Delegates discuss AG ethics vote
CHARLESTON – The House of Delegates passed legislation this week to define duties of the state attorney general.
One local lawmaker said this was needed while another believes the bill is too broad and can cause problems for the state and its legal representation.
House Bill 4490, also known as the Attorney General Ethics and Accountability Act, passed in the House of Delegates 52-44 with four not voting.
The bill contains two basic elements: the proper management of taxpayer settlement funds and procedures for an attorney general to follow when faced with a conflict of interest, Speaker of the House Tim Miley said in a press release.
“When you strip away personalities and politics, it comes down to the simple question: Is this good public policy? I truly believe this is,” Miley said.
The Attorney General’s office is disappointed the House of Delegates passed “unconstitutional and highly partisan legislation,” said Beth Ryan, director of communications for the Office of the West Virginia Attorney General, in a prepared statement.
”This bill targets one person in state government while not imposing similar standards on legislators or other constitutional offices,” Ryan said. ”House Bill 4490, as it currently stands, will cost the state many millions of dollars, jeopardize existing investigations and lawsuits, and compromises the attorney general’s ability to fight for the Second Amendment and jobs in West Virginia.
”If this bill passes, it will plunge the state into a constitutional crisis.”
Miley said the bill is focused on the attorney general because among the West Virginia constitutional officers, the attorney general’s position is unique.
“Being the legal representative of the state of West Virginia, the attorney general is both an executive and judicial officer who must balance constitutional duties with the attorney-client relationship,” he said.
Delegate Dan Poling, D-Wood, was the only local delegate to vote in favor of the bill. Republican Delegates Bill Anderson, Anna Border-Sheppard, John Ellem and Tom Azinger all voted against it.
Poling said a form of this bill has been introduced in the Legislature, in one form or another, for the last 10 years worked on and presented by people in both parties.
The bill creates a fund to contain attorney fees and related expenses received by the attorney general from civil litigation or administrative proceedings. That money is then appropriated by the Legislature.
”It gives the control of those funds back to the Legislature to be appropriated,” Poling said.
Officials have said that under former Attorney General Darrell McGraw money received through litigation remained under control of the attorney general.
The bill establishes a clear protocol for when an attorney general faces a possible conflict of interest, supporters said.
Poling said issues have come up regarding possible conflicts of interest Attorney General Patrick Morrisey could face. Protocols in the bill are similar to what is in place for county prosecutors when determining whether they should recuse themselves from a case where a conflict of interest is possible, he said.
”The attorney general would follow the same ethics as a prosecuting attorney,” Poling said.

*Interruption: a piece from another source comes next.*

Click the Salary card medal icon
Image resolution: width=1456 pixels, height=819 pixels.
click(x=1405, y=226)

Ellem said the bill was too broad and too vague in some of its definitions.
The bill would require the attorney general to disqualify himself from a case if he or a family member received economic compensation over the last five years from a particular group.

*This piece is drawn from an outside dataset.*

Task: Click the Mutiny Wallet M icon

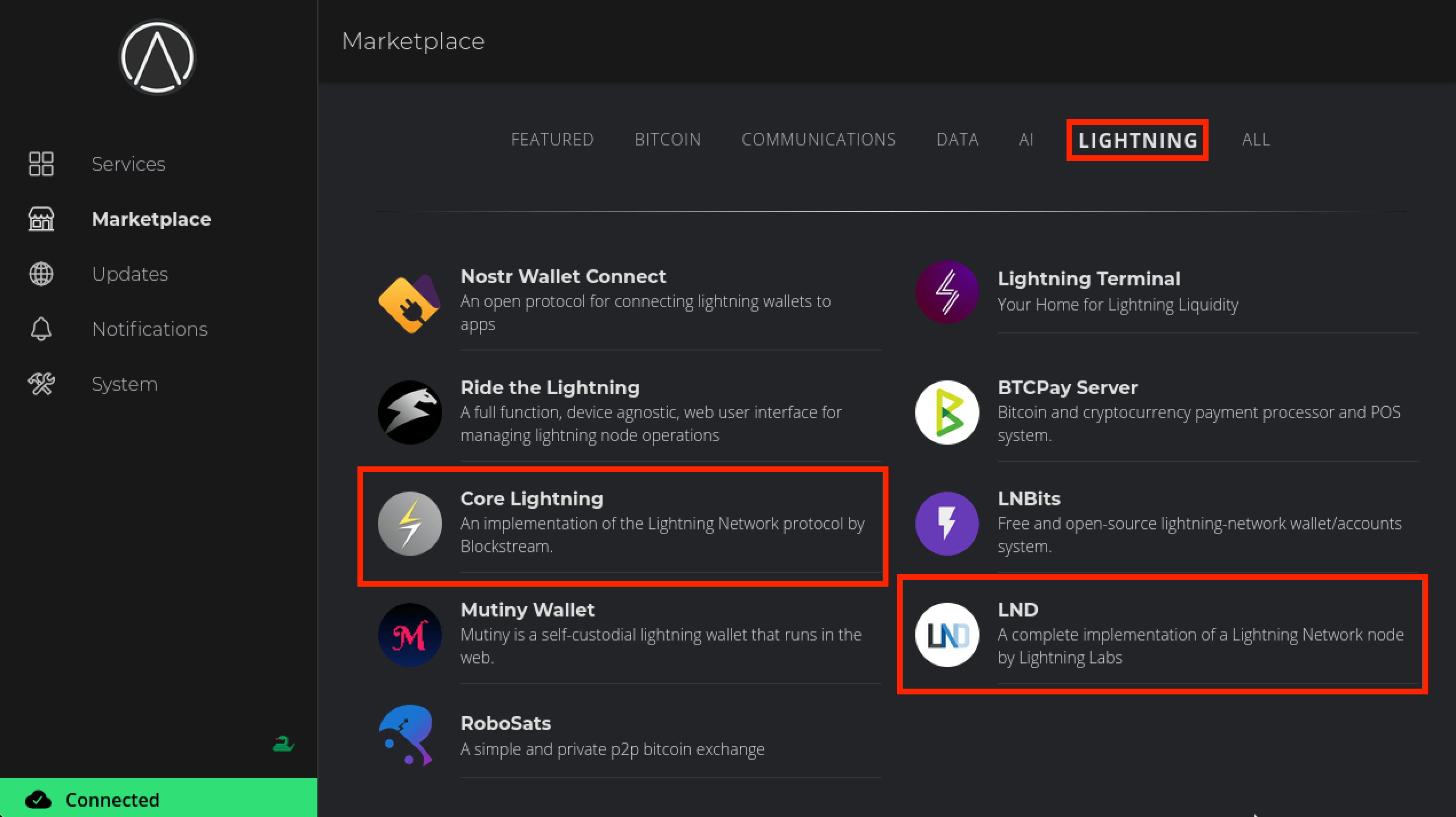Action: 410,635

”Economic compensation was never really clearly defined,” Ellem said. ”If an attorney general’s child mowed a certain someone’s yard for money, that could be viewed as a disqualification. This bill is just too broad.”

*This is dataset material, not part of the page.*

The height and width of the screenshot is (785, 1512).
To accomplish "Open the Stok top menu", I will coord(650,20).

Another aspect of the bill would allow the governor to have control over certain aspects of an attorney general’s litigation if a conflict of interest shows up.
”The bill risks the separation of powers (in the state government),” Ellem said.
Groups opposed to the bill, including West Virginia Citizens Against Lawsuit Abuse (WVCALA), said the legislation will prevent the attorney general from pursing many consumer protection violations.
”Instead, contingency fee outside attorneys hoping to reap millions from settlements, as we saw in the days of Attorney General Darrell McGraw, will represent the State of West Virginia,” said Greg Thomas, executive director of WVCALA. “It is clear that House Bill 4490 is politically motivated and does not address the serious problems of the McGraw era with outside counsel attorneys making millions through backroom contingency fee agreements to represent the State of West Virginia.”
Poling said he would have voted for this bill regardless of who was in the attorney general’s office.
”It is a good bill,” he said.
The bill was introduced in the Senate Tuesday and sent to the Senate Judiciary Committee.